PLAUT v. SPENDTHRIFT FARM, INC.

Breyer, J., concurring in judgment

that the latter number is the more relevant. And, that number is too small (compared with the number of similar, uncovered firms) to distinguish meaningfully the law before us from a similar law aimed at a single closed case. Nor does the existence of 27A(a), which applies to Rule 10b-5 actions pending at the time of the legislation, change this conclusion. That provision seems aimed at too few additional individuals to mitigate the low level of generality of 27A(b). See Hearings on H. R. 3185, supra, at 5-6 (listing 17 cases in which dismissal motions based on Lampf were pending).

The upshot is that, viewed in light of the relevant, liberty-protecting objectives of the "separation of powers," this case falls directly within the scope of language in this Court's cases suggesting a restriction on Congress' power to reopen closed court judgments. See, e. g., Chicago & Southern Air Lines, Inc. v. Waterman S. S. Corp., 333 U. S. 103, 113 (1948) ("Judgments within the powers vested in courts by the Judiciary Article of the Constitution may not lawfully be revised [or] overturned . . . by another Department of Government"); Wheeling & Belmont Bridge Co., supra, at 431 ("[I]f the remedy in this case had been an action at law, and a judgment rendered in favor of the plaintiff for damages, the right to these would have passed beyond the reach of the power of congress"); Hayburn's Case, 2 Dall. 409, 413 (1792) (letter from Justice Iredell and District Judge Sitgreaves to President Washington) ("[N]o decision of any court of the United States can, under any circumstances, in our opinion, agreeable to the Constitution, be liable to a revision, or even suspension, by the Legislature itself").

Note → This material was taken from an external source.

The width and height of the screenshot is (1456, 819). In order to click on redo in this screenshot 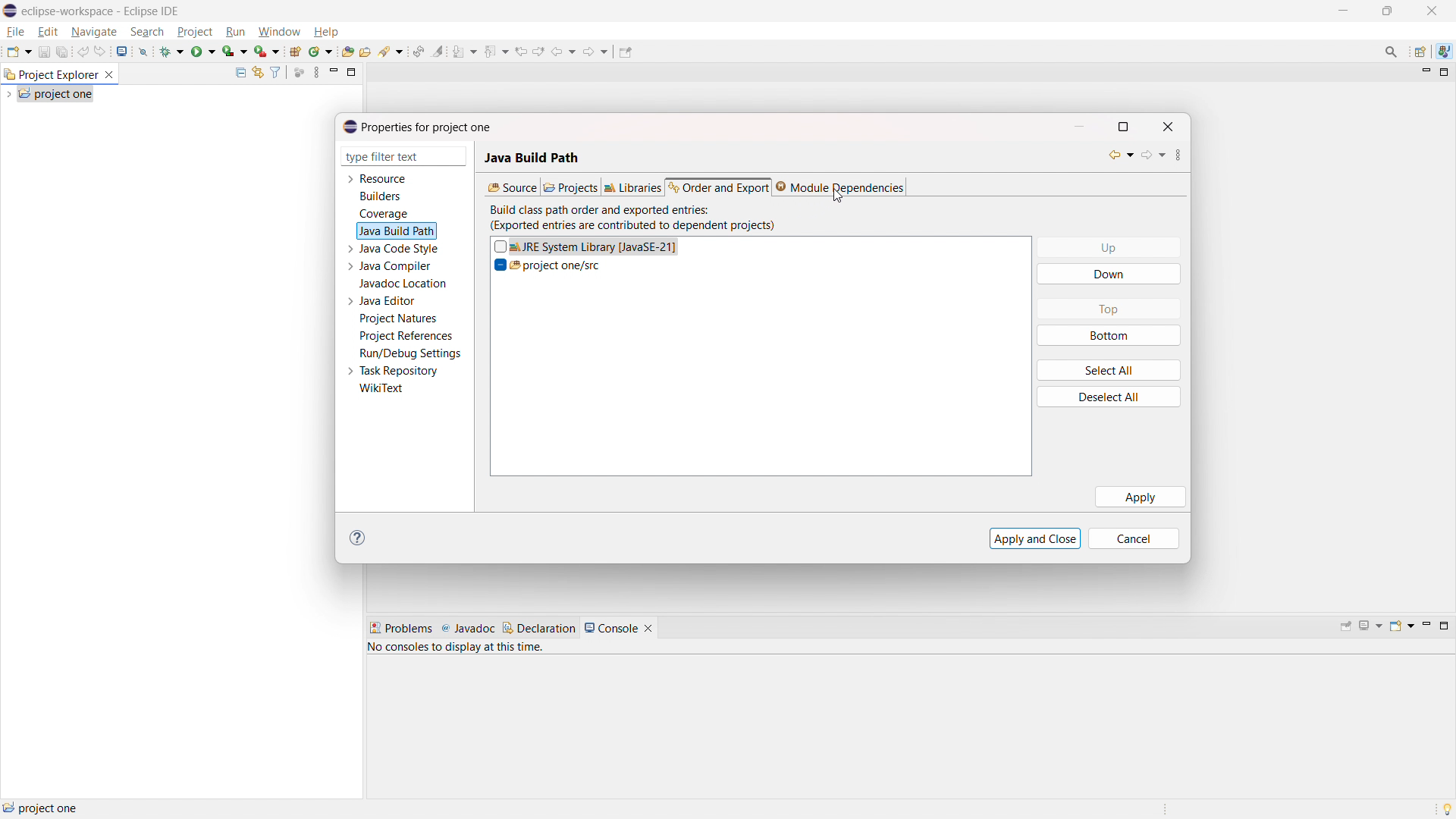, I will do `click(101, 51)`.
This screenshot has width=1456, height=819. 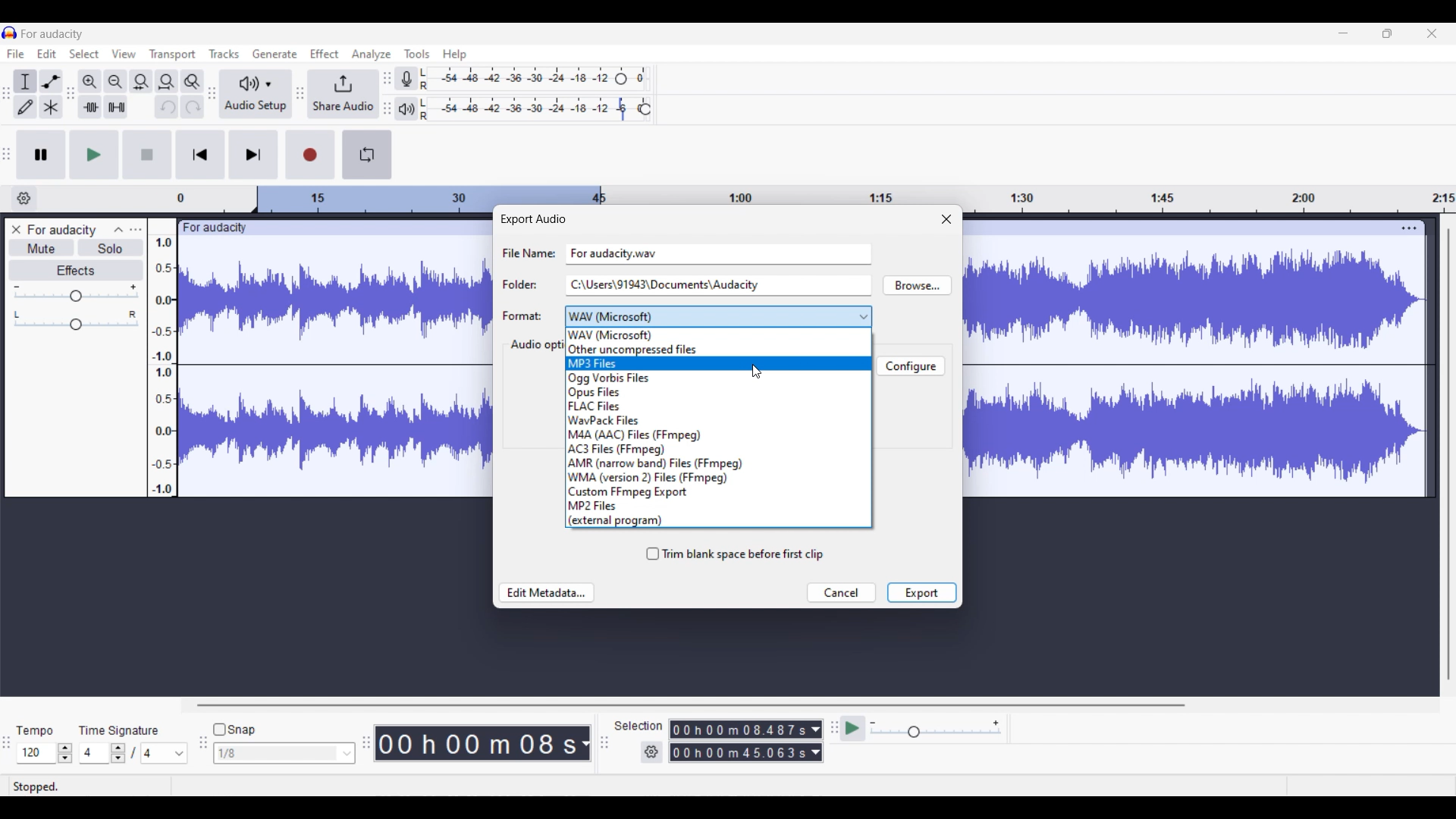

At the same time, because the law before us both reopens final judgments and lacks the liberty-protecting assurances that prospectivity and greater generality would have provided, we need not, and we should not, go further—to make of the reopening itself, an absolute, always determinative distinction, a "prophylactic device," or a foundation for the building of a new "high wal[l]" between the branches.